> _Requirement_
Every entry needs to be given again exactly as it reads.

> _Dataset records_
- Opening Delimiter -

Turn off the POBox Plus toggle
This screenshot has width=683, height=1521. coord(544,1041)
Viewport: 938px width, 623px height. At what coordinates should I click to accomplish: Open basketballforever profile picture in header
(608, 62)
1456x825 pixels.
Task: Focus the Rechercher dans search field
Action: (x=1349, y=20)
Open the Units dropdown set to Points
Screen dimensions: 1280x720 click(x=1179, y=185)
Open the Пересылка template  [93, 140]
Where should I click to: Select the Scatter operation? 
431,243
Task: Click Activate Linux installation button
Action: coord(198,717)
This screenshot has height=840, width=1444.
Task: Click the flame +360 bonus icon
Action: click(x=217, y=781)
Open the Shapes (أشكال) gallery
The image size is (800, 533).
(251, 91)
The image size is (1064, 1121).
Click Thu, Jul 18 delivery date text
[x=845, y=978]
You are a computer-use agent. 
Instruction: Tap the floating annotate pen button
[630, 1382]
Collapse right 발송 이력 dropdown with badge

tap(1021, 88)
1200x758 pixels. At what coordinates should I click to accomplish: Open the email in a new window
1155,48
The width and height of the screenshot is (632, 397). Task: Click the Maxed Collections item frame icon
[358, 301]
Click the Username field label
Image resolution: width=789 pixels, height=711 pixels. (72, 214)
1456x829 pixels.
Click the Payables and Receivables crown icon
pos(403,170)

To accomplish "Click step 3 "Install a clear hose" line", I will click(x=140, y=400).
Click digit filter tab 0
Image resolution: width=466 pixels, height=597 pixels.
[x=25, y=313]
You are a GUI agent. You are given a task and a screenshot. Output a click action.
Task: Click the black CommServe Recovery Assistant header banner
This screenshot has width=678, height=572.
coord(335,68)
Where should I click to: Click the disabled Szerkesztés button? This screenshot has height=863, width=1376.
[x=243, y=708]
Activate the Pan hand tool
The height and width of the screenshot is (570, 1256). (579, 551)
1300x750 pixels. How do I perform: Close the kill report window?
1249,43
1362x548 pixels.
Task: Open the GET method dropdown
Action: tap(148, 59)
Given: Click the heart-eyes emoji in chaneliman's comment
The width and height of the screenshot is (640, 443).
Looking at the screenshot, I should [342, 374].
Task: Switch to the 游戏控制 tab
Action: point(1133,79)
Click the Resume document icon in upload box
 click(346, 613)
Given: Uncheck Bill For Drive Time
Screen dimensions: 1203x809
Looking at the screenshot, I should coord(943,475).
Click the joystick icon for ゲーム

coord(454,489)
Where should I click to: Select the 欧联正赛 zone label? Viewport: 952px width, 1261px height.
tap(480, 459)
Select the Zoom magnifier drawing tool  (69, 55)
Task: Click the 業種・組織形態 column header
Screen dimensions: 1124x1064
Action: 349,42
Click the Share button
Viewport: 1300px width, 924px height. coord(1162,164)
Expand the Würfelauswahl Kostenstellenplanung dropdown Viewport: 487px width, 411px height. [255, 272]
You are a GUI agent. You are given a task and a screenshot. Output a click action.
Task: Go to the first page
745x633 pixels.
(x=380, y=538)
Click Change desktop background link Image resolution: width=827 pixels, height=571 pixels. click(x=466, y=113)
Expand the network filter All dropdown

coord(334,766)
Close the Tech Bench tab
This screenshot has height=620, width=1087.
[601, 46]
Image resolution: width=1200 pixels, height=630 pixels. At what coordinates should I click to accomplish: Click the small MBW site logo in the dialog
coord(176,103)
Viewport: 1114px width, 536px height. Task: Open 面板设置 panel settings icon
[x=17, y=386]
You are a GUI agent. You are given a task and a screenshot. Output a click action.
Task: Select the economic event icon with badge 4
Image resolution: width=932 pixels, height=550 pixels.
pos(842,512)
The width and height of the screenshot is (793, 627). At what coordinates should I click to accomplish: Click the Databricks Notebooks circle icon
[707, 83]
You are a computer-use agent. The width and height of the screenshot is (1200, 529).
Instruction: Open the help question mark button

- Closing Delimiter -

> _Completed exercise_
Turn off the POBox Plus toggle
This screenshot has width=683, height=1521. coord(544,1041)
Viewport: 938px width, 623px height. At what coordinates should I click to accomplish: Open basketballforever profile picture in header
(608, 62)
1456x825 pixels.
Task: Focus the Rechercher dans search field
Action: (x=1349, y=20)
Open the Units dropdown set to Points
Screen dimensions: 1280x720 click(x=1179, y=185)
Open the Пересылка template  [93, 140]
Where should I click to: Select the Scatter operation? 
431,243
Task: Click Activate Linux installation button
Action: coord(198,717)
This screenshot has height=840, width=1444.
Task: Click the flame +360 bonus icon
Action: click(x=217, y=781)
Open the Shapes (أشكال) gallery
The image size is (800, 533).
(251, 91)
The image size is (1064, 1121).
Click Thu, Jul 18 delivery date text
[x=845, y=978]
You are a computer-use agent. 
Instruction: Tap the floating annotate pen button
[630, 1382]
Collapse right 발송 이력 dropdown with badge

tap(1021, 88)
1200x758 pixels. At what coordinates should I click to accomplish: Open the email in a new window
1155,48
The width and height of the screenshot is (632, 397). Task: Click the Maxed Collections item frame icon
[358, 301]
Click the Username field label
Image resolution: width=789 pixels, height=711 pixels. (72, 214)
1456x829 pixels.
Click the Payables and Receivables crown icon
pos(403,170)

To accomplish "Click step 3 "Install a clear hose" line", I will click(x=140, y=400).
Click digit filter tab 0
Image resolution: width=466 pixels, height=597 pixels.
[x=25, y=313]
You are a GUI agent. You are given a task and a screenshot. Output a click action.
Task: Click the black CommServe Recovery Assistant header banner
This screenshot has width=678, height=572.
coord(335,68)
Where should I click to: Click the disabled Szerkesztés button? This screenshot has height=863, width=1376.
[x=243, y=708]
Activate the Pan hand tool
The height and width of the screenshot is (570, 1256). (579, 551)
1300x750 pixels. How do I perform: Close the kill report window?
1249,43
1362x548 pixels.
Task: Open the GET method dropdown
Action: tap(148, 59)
Given: Click the heart-eyes emoji in chaneliman's comment
The width and height of the screenshot is (640, 443).
Looking at the screenshot, I should [342, 374].
Task: Switch to the 游戏控制 tab
Action: point(1133,79)
Click the Resume document icon in upload box
 click(346, 613)
Given: Uncheck Bill For Drive Time
Screen dimensions: 1203x809
Looking at the screenshot, I should coord(943,475).
Click the joystick icon for ゲーム

coord(454,489)
Where should I click to: Select the 欧联正赛 zone label? Viewport: 952px width, 1261px height.
tap(480, 459)
Select the Zoom magnifier drawing tool  (69, 55)
Task: Click the 業種・組織形態 column header
Screen dimensions: 1124x1064
Action: 349,42
Click the Share button
Viewport: 1300px width, 924px height. coord(1162,164)
Expand the Würfelauswahl Kostenstellenplanung dropdown Viewport: 487px width, 411px height. [255, 272]
You are a GUI agent. You are given a task and a screenshot. Output a click action.
Task: Go to the first page
745x633 pixels.
(x=380, y=538)
Click Change desktop background link Image resolution: width=827 pixels, height=571 pixels. click(x=466, y=113)
Expand the network filter All dropdown

coord(334,766)
Close the Tech Bench tab
This screenshot has height=620, width=1087.
[601, 46]
Image resolution: width=1200 pixels, height=630 pixels. At what coordinates should I click to accomplish: Click the small MBW site logo in the dialog
coord(176,103)
Viewport: 1114px width, 536px height. Task: Open 面板设置 panel settings icon
[x=17, y=386]
You are a GUI agent. You are given a task and a screenshot. Output a click action.
Task: Select the economic event icon with badge 4
Image resolution: width=932 pixels, height=550 pixels.
pos(842,512)
The width and height of the screenshot is (793, 627). At what coordinates should I click to accomplish: Click the Databricks Notebooks circle icon
[707, 83]
You are a computer-use agent. The width and height of the screenshot is (1200, 529).
Instruction: Open the help question mark button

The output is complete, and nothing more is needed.